Opponents of organizations often argue that they should focus on addiction treatment or lobby for government health care. Organizations responded by saying they did not have the resources to solve the "national problem of poverty, housing, nutrition, education and rehabilitation services.Our resources are spent on preventing problems of $ 300 rather than paying millions after going on the expense of caring for potential children damaged. "Weaning a baby who is addicted to opioid drugs will cost about $ 500,000.
United Kingdom
Prevention Project began operations in the UK in 2010. In May 2010 a woman, not an addict, left a Glasgow clinic in what she described as "Possilpark area - this is a well-known area for medicine" accompanied by her ninth. a one-year-old boy when he was approached by three women who said they were from the organization and who offered him Ã, à £ 200 if he agreed to be sterilized. The woman says the same group has approached another woman, and she then tells the Strathclyde police, who advises anyone approaching in the same way to contact them. The first British client was "John", a drug user since the age of 12, who received money to undergo a vasectomy, saying he should not be a father.

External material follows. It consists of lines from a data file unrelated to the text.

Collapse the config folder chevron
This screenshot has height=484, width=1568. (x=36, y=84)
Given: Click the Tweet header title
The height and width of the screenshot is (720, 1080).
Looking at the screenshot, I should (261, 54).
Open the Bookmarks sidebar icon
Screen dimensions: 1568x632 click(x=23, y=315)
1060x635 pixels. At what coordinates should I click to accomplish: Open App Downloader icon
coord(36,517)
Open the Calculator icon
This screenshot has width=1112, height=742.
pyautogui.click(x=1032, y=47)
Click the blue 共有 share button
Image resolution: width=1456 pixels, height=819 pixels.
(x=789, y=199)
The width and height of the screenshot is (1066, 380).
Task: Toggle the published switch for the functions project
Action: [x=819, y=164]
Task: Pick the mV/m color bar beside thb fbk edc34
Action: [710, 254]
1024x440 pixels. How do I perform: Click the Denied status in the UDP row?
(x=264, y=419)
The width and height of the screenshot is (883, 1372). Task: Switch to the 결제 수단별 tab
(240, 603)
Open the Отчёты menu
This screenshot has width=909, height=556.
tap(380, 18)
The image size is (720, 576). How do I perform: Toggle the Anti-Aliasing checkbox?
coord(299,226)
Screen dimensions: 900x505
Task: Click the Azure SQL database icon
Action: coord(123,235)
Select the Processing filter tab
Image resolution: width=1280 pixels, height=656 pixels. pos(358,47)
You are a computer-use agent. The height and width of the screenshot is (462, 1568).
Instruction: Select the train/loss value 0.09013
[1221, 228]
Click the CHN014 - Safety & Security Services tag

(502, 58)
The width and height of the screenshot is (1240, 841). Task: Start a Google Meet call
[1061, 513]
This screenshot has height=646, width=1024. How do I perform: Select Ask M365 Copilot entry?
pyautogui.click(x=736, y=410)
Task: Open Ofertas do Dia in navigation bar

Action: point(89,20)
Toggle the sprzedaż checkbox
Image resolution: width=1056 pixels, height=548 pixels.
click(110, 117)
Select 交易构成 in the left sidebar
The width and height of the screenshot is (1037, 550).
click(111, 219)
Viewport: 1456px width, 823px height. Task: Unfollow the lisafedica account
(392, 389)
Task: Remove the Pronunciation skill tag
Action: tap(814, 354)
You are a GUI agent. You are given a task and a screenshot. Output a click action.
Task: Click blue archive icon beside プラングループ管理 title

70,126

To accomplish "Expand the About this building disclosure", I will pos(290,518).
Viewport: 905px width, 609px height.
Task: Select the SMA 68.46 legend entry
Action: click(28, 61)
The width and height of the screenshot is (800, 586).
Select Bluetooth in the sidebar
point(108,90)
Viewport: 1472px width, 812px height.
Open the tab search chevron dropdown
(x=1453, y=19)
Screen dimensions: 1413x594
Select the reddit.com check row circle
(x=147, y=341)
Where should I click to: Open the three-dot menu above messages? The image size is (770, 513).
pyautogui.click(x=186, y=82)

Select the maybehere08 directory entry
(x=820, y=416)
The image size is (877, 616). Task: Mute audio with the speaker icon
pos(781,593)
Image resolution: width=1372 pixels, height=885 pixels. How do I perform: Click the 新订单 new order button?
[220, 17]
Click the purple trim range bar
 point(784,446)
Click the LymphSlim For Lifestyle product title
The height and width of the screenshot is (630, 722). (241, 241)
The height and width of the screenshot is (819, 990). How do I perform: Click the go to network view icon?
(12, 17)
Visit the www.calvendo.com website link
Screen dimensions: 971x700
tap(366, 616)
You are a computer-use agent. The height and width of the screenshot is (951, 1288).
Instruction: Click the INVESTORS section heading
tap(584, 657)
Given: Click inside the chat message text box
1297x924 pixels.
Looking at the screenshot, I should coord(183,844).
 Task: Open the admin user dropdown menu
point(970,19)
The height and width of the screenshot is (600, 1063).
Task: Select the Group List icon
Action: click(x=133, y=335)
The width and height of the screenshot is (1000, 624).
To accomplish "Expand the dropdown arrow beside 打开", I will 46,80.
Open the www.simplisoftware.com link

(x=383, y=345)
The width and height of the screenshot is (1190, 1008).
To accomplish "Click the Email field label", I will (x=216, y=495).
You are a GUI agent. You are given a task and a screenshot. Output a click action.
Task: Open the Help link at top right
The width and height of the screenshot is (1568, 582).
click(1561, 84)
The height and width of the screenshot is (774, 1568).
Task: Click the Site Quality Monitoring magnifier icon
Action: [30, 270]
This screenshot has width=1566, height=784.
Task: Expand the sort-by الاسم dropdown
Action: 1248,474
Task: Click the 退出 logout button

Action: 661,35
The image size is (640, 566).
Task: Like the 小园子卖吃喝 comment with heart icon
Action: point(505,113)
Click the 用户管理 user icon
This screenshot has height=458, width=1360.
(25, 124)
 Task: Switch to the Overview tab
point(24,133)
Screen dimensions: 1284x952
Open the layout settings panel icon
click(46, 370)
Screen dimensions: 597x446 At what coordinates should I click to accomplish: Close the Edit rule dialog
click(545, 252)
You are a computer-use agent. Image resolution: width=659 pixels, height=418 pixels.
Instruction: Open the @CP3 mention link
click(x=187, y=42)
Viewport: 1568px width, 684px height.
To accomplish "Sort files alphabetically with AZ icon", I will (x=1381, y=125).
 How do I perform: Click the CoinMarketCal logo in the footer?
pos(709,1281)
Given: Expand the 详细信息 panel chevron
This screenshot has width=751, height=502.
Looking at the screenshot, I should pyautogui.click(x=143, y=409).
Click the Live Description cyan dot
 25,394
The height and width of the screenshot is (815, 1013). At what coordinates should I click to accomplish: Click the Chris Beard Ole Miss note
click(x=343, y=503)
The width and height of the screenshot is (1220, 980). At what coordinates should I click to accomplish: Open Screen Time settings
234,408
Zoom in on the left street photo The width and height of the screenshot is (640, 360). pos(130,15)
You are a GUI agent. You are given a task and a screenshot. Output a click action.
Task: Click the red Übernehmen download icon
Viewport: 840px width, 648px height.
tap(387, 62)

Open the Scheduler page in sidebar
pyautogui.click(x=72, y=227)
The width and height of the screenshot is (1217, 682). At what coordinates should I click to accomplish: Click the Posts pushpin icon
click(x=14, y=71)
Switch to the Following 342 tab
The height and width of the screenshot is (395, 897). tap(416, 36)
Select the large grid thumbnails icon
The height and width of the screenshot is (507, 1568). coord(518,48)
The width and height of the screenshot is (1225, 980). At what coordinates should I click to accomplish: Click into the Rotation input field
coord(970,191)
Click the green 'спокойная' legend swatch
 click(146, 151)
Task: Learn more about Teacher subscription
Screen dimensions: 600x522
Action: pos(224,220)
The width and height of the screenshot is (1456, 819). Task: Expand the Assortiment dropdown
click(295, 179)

The organization has been criticized in the UK. Addaction, an addiction charity, says his practice is "morally reprehensible and irrelevant". Martin Barnes, CEO of DrugScope, says the organization's activities are exploitative, ethically dubious, and morally questionable. Harris admits his method amounts to bribes, but says it is the only way to stop babies who are physically and mentally damaged by drugs during pregnancy. The British Medical Association (BMA) says it has no view of the organization:
As with all requests for care, doctors must be confident that the individual has the capacity to make specific decisions at the time the decision is required. The BMA ethics committee also believes that physicians should inform patients about the benefits of reversible contraception so that patients have more reproductive options in the future.
On October 18, 2010 the BBC broadcast a program, Sterilizing The Addicts , about similar organizations, Addicts: No Children Allowed, , broadcast in Scotland by BBC Scotland.
ireland
Harris said in 2010 that Project Prevention might extend their activities to Ireland. In response Fiona Weldon, clinical director of the Dublin addiction treatment facility, Rutland Center, said it was "absolutely horrendous", and that the organization was misguided and could allow itself to be open to litigation in the future. Tony Geoghegan, CEO of drug addiction and homeless charity, Merchants Quay Ireland, says it is inappropriate to sterilize addicts.
See also
- Eugenika
- Moral hazard
References
Source
- Paltrow, Lynn M. (Winter 2003). "" Why Caring Communities Must Oppose C.R.A.C.K./Project Prevention: How to C.R.A.C.K. Promoting Hazardous Propaganda and Destroying the Health and Wellbeing of Children and Families "". Ã, (505Ã, KB) . Community Law Journal (Wayne State University) 5 (11): 11-117.
Further reading
External links
- Project Prevention
- "C.R.A.C.K.".
- "IUD to Prevent HIV in Kenya?". The Nation.